Ce spectacle jeune public s’articule autour de quelques histoires, conseils et questionnements cueillis dans Almanach Ouroulboulouck  de Claude Ponti dont l’invention et la poésie rappellent l’univers rabelaisien. Chaque histoire se pose comme un enchantement, une surprise, une émotion, venant réveiller des jubilations de l’enfance.

Transportée par son voyage au pays Ouroulboulouck, la conférencière Miss Oups, dévoile enfin ses découvertes. Chargée de souvenirs, de cartes, de croquis, elle raconte les anecdotes les plus impertinentes et les plus drôles. Des objets insolites sortis de son sac sont apprivoisés, un pied, une main, un grossoleille, des couverts sauvages, tout est prétexte à jeu pour Miss Oups.

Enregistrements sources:

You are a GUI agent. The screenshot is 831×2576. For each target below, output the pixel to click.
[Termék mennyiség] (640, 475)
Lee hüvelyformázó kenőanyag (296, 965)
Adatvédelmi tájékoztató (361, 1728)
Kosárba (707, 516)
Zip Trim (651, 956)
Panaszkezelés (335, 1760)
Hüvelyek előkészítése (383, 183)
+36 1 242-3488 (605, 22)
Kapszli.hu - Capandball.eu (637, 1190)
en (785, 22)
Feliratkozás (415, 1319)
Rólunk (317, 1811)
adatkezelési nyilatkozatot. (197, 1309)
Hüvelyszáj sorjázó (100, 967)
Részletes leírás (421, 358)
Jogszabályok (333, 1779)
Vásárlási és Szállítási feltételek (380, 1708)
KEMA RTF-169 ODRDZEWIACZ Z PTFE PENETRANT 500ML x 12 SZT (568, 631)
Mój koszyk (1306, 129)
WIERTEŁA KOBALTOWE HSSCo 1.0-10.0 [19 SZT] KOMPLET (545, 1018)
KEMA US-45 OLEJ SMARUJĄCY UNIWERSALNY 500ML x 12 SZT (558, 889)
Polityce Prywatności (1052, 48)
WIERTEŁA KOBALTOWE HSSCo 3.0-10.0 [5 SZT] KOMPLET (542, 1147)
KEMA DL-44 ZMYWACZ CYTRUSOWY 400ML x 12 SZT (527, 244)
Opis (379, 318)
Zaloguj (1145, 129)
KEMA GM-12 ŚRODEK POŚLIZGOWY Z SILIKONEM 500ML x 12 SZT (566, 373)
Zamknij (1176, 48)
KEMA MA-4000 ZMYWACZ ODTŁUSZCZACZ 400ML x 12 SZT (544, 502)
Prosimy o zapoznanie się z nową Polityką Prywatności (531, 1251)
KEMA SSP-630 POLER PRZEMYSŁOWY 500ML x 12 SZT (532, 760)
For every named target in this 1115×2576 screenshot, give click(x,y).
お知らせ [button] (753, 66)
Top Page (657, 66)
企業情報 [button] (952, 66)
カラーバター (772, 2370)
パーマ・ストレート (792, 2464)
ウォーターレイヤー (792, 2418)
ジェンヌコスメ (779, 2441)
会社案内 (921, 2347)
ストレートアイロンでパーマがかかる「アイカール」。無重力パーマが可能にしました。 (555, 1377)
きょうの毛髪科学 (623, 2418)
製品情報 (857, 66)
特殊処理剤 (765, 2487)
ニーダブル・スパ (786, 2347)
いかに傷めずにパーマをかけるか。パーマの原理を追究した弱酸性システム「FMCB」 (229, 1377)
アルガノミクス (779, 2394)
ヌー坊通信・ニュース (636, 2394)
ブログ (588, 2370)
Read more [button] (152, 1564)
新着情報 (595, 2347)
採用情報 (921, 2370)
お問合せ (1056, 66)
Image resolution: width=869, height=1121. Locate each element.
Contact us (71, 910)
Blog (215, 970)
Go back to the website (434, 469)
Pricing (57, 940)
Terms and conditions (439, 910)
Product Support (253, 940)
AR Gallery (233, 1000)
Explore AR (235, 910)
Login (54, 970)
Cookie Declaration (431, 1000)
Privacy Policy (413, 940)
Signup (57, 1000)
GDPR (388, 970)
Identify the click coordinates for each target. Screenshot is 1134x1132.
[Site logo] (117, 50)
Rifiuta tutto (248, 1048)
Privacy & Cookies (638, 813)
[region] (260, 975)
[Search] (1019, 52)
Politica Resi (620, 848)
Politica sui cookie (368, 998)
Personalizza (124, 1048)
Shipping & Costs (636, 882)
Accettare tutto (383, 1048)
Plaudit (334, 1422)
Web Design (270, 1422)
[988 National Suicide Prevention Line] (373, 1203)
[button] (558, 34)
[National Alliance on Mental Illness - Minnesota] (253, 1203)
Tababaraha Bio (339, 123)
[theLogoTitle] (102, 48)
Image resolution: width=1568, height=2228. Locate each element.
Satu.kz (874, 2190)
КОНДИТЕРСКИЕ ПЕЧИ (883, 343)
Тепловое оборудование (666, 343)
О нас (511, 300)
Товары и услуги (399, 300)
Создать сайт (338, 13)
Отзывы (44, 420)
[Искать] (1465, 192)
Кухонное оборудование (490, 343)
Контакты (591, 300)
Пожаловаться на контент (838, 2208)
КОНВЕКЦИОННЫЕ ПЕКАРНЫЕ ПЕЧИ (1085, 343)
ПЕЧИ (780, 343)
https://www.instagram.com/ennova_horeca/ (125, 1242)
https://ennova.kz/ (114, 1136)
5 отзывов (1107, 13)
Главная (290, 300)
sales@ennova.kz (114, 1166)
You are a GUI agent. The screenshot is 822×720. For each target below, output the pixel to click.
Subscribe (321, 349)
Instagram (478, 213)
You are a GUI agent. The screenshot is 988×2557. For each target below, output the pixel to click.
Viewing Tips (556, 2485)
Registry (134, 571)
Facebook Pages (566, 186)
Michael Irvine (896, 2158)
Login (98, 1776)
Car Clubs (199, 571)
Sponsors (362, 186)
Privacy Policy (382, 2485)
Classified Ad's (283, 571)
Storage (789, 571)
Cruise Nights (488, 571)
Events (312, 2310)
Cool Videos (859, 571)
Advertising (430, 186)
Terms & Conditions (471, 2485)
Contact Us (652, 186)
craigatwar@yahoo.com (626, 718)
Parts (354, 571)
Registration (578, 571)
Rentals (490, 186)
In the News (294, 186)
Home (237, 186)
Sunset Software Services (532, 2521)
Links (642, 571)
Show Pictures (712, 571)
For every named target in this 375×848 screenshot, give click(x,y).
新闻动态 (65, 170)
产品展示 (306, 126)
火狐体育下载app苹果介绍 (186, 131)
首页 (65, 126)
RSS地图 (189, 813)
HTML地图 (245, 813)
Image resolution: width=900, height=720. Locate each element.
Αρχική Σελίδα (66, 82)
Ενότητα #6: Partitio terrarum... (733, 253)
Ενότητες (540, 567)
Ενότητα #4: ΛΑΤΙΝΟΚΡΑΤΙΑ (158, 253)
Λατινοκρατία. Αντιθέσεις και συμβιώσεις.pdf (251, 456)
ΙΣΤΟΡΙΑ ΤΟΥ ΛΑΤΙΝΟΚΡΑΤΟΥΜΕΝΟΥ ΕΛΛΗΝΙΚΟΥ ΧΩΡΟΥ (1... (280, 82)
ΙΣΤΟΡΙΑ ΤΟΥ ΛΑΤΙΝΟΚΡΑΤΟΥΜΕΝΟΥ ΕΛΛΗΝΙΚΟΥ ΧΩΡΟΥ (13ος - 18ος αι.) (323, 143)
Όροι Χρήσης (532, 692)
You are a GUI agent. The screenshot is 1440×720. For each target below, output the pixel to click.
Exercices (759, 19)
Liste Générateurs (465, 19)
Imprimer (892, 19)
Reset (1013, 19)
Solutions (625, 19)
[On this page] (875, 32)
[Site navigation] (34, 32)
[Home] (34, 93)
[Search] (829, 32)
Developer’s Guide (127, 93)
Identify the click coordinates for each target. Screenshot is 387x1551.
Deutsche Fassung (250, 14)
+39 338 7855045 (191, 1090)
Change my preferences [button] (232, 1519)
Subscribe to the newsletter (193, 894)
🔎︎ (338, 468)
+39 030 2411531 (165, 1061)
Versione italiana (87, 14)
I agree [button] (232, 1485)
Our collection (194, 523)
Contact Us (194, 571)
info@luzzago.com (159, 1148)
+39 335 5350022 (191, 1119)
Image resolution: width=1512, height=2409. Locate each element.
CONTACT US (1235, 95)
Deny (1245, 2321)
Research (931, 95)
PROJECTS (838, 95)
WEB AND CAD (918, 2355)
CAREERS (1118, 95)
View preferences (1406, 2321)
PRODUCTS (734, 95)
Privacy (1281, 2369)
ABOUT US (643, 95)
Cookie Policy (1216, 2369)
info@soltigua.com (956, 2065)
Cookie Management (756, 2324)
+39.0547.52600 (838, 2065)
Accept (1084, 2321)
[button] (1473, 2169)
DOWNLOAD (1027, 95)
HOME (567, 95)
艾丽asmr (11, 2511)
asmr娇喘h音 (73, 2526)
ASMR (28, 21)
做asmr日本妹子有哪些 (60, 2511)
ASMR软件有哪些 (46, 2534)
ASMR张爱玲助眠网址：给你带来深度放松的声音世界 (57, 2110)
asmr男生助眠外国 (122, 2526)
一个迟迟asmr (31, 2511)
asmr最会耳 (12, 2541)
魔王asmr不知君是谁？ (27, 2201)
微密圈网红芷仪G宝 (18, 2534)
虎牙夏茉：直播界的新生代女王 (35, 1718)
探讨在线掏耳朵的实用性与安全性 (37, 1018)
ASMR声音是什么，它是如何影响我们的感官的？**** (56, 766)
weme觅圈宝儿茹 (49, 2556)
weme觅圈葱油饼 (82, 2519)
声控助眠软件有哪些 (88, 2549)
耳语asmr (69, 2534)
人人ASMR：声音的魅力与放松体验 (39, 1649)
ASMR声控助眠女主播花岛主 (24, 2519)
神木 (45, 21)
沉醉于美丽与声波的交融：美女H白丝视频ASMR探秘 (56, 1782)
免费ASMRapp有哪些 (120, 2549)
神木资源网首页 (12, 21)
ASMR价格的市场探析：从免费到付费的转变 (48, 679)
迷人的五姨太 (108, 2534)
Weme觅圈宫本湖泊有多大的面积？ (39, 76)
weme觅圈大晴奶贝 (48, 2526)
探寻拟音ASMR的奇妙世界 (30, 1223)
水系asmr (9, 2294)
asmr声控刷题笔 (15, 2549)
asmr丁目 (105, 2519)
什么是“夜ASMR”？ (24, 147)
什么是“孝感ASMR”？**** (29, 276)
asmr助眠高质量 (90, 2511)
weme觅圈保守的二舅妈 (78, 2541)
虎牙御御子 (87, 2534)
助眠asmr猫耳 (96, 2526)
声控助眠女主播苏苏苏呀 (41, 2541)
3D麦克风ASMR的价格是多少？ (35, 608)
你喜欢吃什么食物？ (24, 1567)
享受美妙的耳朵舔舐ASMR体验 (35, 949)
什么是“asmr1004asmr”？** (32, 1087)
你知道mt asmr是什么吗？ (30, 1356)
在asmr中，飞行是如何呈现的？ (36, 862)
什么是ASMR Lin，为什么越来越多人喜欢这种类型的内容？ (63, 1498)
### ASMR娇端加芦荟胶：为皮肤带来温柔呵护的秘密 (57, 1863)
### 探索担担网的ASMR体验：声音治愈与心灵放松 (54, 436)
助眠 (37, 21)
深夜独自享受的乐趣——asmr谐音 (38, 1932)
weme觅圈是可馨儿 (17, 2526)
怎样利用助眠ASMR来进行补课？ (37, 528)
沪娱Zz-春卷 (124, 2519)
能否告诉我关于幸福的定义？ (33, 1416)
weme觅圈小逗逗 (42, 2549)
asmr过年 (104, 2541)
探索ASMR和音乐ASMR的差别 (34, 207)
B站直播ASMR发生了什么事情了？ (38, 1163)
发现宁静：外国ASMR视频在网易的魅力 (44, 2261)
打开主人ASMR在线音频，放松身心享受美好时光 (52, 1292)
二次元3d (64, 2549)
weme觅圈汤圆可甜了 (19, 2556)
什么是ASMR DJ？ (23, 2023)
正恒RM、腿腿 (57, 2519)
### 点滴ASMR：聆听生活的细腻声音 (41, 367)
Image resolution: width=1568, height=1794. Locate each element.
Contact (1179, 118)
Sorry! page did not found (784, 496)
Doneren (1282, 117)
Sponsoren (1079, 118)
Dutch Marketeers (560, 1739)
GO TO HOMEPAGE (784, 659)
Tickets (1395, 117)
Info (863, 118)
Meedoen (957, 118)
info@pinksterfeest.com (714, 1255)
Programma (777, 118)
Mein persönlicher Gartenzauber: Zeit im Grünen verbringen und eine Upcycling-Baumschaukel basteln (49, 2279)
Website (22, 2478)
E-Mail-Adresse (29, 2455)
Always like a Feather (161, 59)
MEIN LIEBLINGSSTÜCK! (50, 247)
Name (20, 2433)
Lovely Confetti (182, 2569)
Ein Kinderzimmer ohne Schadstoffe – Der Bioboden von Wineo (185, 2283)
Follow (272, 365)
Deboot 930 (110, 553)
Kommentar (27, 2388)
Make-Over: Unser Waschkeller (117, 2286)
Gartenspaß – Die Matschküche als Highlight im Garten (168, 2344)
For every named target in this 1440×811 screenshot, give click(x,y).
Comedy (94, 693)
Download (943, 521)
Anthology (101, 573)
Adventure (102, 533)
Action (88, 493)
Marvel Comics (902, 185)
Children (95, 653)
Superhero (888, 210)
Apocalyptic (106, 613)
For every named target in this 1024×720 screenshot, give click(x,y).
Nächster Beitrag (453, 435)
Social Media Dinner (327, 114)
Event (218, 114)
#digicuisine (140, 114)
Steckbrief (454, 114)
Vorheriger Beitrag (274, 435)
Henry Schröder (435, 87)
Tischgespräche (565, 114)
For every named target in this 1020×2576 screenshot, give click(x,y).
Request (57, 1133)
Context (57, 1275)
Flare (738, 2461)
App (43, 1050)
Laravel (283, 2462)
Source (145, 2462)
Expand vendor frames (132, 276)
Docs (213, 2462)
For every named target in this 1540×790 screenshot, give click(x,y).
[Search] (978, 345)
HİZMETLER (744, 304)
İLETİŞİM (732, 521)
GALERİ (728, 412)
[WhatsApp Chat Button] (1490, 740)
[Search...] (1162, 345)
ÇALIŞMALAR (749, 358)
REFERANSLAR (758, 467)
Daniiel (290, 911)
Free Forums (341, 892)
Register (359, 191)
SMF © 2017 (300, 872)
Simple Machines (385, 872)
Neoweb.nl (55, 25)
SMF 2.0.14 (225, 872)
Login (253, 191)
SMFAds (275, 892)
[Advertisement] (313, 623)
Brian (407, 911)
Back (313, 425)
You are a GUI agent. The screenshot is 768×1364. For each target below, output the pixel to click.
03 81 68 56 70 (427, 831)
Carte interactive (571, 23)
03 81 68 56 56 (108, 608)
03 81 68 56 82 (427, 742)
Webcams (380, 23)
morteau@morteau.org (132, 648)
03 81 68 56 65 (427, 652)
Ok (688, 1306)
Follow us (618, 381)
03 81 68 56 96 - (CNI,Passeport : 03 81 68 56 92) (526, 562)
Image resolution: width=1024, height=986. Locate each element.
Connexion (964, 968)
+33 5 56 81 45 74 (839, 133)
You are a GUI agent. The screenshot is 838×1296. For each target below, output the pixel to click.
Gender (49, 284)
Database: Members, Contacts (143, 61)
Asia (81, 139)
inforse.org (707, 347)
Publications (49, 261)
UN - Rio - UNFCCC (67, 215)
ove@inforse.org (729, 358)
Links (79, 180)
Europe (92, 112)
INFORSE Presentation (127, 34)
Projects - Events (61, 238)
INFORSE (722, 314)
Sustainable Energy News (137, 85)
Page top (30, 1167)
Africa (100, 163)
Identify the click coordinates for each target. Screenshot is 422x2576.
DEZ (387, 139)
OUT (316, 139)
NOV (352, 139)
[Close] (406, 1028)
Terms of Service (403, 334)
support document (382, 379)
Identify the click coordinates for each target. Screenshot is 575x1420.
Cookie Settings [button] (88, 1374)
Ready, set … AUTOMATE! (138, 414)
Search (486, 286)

**Consigne**
Recopiez intégralement le texte proposé, sans y changer un seul mot. Ces enregistrements proviennent d'une autre source.

**Corrigé**
Ce spectacle jeune public s’articule autour de quelques histoires, conseils et questionnements cueillis dans Almanach Ouroulboulouck  de Claude Ponti dont l’invention et la poésie rappellent l’univers rabelaisien. Chaque histoire se pose comme un enchantement, une surprise, une émotion, venant réveiller des jubilations de l’enfance.

Transportée par son voyage au pays Ouroulboulouck, la conférencière Miss Oups, dévoile enfin ses découvertes. Chargée de souvenirs, de cartes, de croquis, elle raconte les anecdotes les plus impertinentes et les plus drôles. Des objets insolites sortis de son sac sont apprivoisés, un pied, une main, un grossoleille, des couverts sauvages, tout est prétexte à jeu pour Miss Oups.